Task input |

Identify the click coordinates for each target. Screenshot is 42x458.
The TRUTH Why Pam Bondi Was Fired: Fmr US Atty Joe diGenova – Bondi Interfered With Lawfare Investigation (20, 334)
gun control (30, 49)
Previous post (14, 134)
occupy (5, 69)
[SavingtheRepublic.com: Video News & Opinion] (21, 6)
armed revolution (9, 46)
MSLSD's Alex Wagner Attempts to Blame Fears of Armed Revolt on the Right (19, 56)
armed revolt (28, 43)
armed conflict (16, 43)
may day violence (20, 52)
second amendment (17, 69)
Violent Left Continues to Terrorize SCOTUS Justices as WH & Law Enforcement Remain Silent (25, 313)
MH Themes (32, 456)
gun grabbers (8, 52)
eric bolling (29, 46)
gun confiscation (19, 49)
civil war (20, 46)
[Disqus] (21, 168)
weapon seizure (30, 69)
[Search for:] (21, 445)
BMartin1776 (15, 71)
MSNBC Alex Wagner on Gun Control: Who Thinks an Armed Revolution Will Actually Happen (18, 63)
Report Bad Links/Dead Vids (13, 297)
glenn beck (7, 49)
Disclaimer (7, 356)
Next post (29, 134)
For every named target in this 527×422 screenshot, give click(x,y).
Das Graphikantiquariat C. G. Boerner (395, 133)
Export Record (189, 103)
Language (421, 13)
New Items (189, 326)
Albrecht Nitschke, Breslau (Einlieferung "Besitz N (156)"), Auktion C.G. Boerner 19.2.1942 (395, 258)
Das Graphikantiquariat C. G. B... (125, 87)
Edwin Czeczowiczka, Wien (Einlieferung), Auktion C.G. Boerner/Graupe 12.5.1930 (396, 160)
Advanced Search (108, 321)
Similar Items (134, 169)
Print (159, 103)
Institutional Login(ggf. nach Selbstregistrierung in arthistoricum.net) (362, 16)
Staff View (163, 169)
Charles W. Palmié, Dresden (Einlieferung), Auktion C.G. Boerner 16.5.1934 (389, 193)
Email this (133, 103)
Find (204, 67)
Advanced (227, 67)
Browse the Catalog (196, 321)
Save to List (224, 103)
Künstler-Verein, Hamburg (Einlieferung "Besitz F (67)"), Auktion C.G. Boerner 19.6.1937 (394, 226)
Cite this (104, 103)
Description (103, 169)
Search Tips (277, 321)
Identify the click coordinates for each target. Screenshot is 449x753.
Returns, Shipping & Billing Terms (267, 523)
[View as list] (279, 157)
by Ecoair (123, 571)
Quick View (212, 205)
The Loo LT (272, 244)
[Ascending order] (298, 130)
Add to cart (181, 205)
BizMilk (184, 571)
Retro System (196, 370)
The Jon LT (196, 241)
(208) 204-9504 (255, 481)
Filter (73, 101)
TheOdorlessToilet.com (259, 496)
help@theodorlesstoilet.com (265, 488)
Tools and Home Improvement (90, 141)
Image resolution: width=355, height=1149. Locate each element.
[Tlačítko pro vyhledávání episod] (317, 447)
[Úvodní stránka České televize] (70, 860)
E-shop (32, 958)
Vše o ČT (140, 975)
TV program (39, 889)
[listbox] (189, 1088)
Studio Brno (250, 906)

Set exercise | Rewrite all the lines above as a JSON array of strings, one string per line, leaving out any blank lines.

Expected output |
[
  "Identify the click coordinates for each target. Screenshot is 42x458.",
  "The TRUTH Why Pam Bondi Was Fired: Fmr US Atty Joe diGenova – Bondi Interfered With Lawfare Investigation (20, 334)",
  "gun control (30, 49)",
  "Previous post (14, 134)",
  "occupy (5, 69)",
  "[SavingtheRepublic.com: Video News & Opinion] (21, 6)",
  "armed revolution (9, 46)",
  "MSLSD's Alex Wagner Attempts to Blame Fears of Armed Revolt on the Right (19, 56)",
  "armed revolt (28, 43)",
  "armed conflict (16, 43)",
  "may day violence (20, 52)",
  "second amendment (17, 69)",
  "Violent Left Continues to Terrorize SCOTUS Justices as WH & Law Enforcement Remain Silent (25, 313)",
  "MH Themes (32, 456)",
  "gun grabbers (8, 52)",
  "eric bolling (29, 46)",
  "gun confiscation (19, 49)",
  "civil war (20, 46)",
  "[Disqus] (21, 168)",
  "weapon seizure (30, 69)",
  "[Search for:] (21, 445)",
  "BMartin1776 (15, 71)",
  "MSNBC Alex Wagner on Gun Control: Who Thinks an Armed Revolution Will Actually Happen (18, 63)",
  "Report Bad Links/Dead Vids (13, 297)",
  "glenn beck (7, 49)",
  "Disclaimer (7, 356)",
  "Next post (29, 134)",
  "For every named target in this 527×422 screenshot, give click(x,y).",
  "Das Graphikantiquariat C. G. Boerner (395, 133)",
  "Export Record (189, 103)",
  "Language (421, 13)",
  "New Items (189, 326)",
  "Albrecht Nitschke, Breslau (Einlieferung \"Besitz N (156)\"), Auktion C.G. Boerner 19.2.1942 (395, 258)",
  "Das Graphikantiquariat C. G. B... (125, 87)",
  "Edwin Czeczowiczka, Wien (Einlieferung), Auktion C.G. Boerner/Graupe 12.5.1930 (396, 160)",
  "Advanced Search (108, 321)",
  "Similar Items (134, 169)",
  "Print (159, 103)",
  "Institutional Login(ggf. nach Selbstregistrierung in arthistoricum.net) (362, 16)",
  "Staff View (163, 169)",
  "Charles W. Palmié, Dresden (Einlieferung), Auktion C.G. Boerner 16.5.1934 (389, 193)",
  "Email this (133, 103)",
  "Find (204, 67)",
  "Advanced (227, 67)",
  "Browse the Catalog (196, 321)",
  "Save to List (224, 103)",
  "Künstler-Verein, Hamburg (Einlieferung \"Besitz F (67)\"), Auktion C.G. Boerner 19.6.1937 (394, 226)",
  "Cite this (104, 103)",
  "Description (103, 169)",
  "Search Tips (277, 321)",
  "Identify the click coordinates for each target. Screenshot is 449x753.",
  "Returns, Shipping & Billing Terms (267, 523)",
  "[View as list] (279, 157)",
  "by Ecoair (123, 571)",
  "Quick View (212, 205)",
  "The Loo LT (272, 244)",
  "[Ascending order] (298, 130)",
  "Add to cart (181, 205)",
  "BizMilk (184, 571)",
  "Retro System (196, 370)",
  "The Jon LT (196, 241)",
  "(208) 204-9504 (255, 481)",
  "Filter (73, 101)",
  "TheOdorlessToilet.com (259, 496)",
  "help@theodorlesstoilet.com (265, 488)",
  "Tools and Home Improvement (90, 141)",
  "Image resolution: width=355, height=1149. Locate each element.",
  "[Tlačítko pro vyhledávání episod] (317, 447)",
  "[Úvodní stránka České televize] (70, 860)",
  "E-shop (32, 958)",
  "Vše o ČT (140, 975)",
  "TV program (39, 889)",
  "[listbox] (189, 1088)",
  "Studio Brno (250, 906)"
]